• [Task goal] Scan the data below. Pull out each line where "checkbox" occurs.

Stored items:
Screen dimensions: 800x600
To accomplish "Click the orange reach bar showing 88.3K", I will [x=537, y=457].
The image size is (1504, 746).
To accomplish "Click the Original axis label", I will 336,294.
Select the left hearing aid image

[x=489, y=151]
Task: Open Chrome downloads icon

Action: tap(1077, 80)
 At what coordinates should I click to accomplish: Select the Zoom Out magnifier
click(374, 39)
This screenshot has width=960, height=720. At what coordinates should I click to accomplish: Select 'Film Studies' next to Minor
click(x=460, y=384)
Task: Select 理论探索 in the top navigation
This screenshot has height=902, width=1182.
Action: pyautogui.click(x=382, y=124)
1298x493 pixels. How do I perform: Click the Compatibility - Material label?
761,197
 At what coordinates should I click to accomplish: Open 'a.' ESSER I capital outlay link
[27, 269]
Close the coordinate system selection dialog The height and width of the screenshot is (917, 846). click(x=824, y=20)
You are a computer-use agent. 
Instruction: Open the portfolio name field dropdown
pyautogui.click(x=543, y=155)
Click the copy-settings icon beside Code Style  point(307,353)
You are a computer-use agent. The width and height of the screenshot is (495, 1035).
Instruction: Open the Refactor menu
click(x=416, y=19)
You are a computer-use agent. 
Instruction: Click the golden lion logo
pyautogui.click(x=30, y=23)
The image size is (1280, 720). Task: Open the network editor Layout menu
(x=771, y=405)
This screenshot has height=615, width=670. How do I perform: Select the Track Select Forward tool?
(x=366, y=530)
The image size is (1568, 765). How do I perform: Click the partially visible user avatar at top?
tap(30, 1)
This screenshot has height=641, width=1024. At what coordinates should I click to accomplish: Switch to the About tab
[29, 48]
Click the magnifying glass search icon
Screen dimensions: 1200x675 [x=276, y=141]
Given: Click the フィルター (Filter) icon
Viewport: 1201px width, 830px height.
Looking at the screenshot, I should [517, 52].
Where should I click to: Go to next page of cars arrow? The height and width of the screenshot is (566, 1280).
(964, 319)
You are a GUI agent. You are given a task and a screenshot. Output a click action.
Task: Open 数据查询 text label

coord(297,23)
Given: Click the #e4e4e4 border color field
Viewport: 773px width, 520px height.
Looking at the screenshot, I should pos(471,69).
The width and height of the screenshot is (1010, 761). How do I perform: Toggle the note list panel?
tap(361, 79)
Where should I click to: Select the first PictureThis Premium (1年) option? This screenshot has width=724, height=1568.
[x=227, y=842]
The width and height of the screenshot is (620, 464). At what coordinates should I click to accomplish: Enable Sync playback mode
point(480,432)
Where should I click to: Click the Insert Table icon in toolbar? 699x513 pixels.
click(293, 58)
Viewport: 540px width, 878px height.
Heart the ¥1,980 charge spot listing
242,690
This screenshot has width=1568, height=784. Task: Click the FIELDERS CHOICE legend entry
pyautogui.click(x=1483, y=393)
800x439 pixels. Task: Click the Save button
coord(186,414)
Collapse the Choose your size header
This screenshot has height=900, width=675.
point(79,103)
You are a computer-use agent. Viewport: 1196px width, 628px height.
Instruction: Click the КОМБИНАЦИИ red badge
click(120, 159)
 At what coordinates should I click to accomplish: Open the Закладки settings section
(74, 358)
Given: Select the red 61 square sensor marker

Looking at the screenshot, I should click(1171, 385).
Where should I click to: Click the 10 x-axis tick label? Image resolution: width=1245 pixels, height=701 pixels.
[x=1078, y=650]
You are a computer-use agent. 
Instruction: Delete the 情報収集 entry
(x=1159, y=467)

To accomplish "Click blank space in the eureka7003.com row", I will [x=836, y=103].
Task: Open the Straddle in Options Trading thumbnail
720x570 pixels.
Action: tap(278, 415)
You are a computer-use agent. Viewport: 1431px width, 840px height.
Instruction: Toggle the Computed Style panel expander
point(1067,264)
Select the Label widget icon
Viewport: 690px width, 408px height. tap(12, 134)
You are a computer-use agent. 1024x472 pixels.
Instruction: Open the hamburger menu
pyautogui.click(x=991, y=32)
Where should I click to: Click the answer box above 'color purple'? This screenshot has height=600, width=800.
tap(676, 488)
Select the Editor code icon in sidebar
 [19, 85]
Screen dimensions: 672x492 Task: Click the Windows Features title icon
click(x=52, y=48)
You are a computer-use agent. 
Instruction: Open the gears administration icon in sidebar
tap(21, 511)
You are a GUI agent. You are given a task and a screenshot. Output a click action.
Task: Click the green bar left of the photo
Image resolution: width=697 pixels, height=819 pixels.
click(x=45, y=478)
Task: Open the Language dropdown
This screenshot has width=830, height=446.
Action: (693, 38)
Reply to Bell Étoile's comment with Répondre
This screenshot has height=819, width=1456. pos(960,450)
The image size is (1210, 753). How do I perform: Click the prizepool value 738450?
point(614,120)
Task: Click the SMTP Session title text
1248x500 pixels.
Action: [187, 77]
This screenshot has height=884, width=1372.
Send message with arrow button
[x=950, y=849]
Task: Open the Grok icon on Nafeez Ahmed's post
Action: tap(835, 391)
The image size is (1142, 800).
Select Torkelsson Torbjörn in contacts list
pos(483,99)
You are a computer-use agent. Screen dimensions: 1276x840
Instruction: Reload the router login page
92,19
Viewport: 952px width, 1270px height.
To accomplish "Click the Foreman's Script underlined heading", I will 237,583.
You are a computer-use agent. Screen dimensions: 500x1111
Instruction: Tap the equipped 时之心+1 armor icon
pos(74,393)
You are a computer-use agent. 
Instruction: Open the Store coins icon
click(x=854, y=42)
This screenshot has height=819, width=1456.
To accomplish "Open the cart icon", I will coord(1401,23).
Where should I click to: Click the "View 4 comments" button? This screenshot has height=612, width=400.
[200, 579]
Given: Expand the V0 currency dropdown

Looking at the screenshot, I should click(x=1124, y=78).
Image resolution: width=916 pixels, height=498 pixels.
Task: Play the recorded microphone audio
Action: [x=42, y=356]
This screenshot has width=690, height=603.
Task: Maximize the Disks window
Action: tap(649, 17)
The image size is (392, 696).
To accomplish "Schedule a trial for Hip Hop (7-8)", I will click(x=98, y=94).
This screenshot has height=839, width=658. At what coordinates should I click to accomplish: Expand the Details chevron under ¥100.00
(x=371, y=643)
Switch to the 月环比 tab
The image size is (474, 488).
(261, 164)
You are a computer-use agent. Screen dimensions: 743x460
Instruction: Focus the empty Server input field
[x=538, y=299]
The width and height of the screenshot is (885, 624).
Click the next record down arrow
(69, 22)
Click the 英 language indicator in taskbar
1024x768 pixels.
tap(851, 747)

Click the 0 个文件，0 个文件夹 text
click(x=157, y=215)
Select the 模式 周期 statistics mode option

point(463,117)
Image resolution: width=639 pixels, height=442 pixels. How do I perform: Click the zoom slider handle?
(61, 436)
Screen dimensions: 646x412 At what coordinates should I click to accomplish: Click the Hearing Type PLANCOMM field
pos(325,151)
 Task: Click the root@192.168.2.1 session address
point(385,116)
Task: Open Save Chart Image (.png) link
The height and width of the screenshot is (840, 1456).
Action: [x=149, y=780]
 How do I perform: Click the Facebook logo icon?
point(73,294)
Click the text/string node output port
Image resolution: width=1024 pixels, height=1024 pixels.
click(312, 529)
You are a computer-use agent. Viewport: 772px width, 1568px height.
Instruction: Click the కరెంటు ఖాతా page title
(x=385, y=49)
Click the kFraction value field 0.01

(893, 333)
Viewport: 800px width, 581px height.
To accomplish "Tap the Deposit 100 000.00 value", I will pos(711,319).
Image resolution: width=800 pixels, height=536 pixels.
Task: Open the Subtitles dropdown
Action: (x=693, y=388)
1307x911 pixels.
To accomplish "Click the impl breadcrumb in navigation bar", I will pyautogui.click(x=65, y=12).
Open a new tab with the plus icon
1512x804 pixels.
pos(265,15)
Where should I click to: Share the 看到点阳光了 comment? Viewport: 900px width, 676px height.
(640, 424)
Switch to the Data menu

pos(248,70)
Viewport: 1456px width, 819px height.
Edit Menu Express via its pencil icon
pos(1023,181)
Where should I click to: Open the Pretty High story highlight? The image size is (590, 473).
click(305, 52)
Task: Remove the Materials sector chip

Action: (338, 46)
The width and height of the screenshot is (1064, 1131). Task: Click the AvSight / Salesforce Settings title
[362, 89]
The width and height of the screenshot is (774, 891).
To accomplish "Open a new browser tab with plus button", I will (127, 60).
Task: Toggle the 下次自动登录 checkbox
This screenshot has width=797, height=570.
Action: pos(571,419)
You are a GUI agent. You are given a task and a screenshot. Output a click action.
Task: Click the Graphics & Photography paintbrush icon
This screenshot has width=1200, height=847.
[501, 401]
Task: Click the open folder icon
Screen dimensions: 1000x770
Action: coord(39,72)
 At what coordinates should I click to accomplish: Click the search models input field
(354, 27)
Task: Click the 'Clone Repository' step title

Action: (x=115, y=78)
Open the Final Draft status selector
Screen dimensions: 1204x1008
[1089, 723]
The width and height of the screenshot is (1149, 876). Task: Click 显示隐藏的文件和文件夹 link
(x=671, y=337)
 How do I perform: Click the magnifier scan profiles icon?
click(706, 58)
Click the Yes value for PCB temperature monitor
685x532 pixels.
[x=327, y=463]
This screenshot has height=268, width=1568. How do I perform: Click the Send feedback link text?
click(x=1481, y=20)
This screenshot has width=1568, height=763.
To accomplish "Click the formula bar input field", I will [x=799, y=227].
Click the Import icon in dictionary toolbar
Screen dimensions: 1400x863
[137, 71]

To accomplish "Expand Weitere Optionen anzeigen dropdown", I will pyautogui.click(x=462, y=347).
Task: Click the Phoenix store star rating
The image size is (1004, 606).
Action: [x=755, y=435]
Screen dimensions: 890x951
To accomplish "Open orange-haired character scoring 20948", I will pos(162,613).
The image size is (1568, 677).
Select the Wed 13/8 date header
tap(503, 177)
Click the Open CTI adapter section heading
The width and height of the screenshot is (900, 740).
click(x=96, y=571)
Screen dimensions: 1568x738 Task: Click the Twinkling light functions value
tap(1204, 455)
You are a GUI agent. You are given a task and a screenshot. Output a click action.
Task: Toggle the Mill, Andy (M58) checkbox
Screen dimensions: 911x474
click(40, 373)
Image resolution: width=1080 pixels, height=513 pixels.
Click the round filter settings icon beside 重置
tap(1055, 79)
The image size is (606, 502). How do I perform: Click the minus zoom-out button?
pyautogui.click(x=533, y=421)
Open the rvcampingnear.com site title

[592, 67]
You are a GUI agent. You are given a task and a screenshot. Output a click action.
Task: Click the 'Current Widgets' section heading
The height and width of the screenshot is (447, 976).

• [Answer area]
Task: Toggle the 下次自动登录 checkbox
Task: Toggle the Mill, Andy (M58) checkbox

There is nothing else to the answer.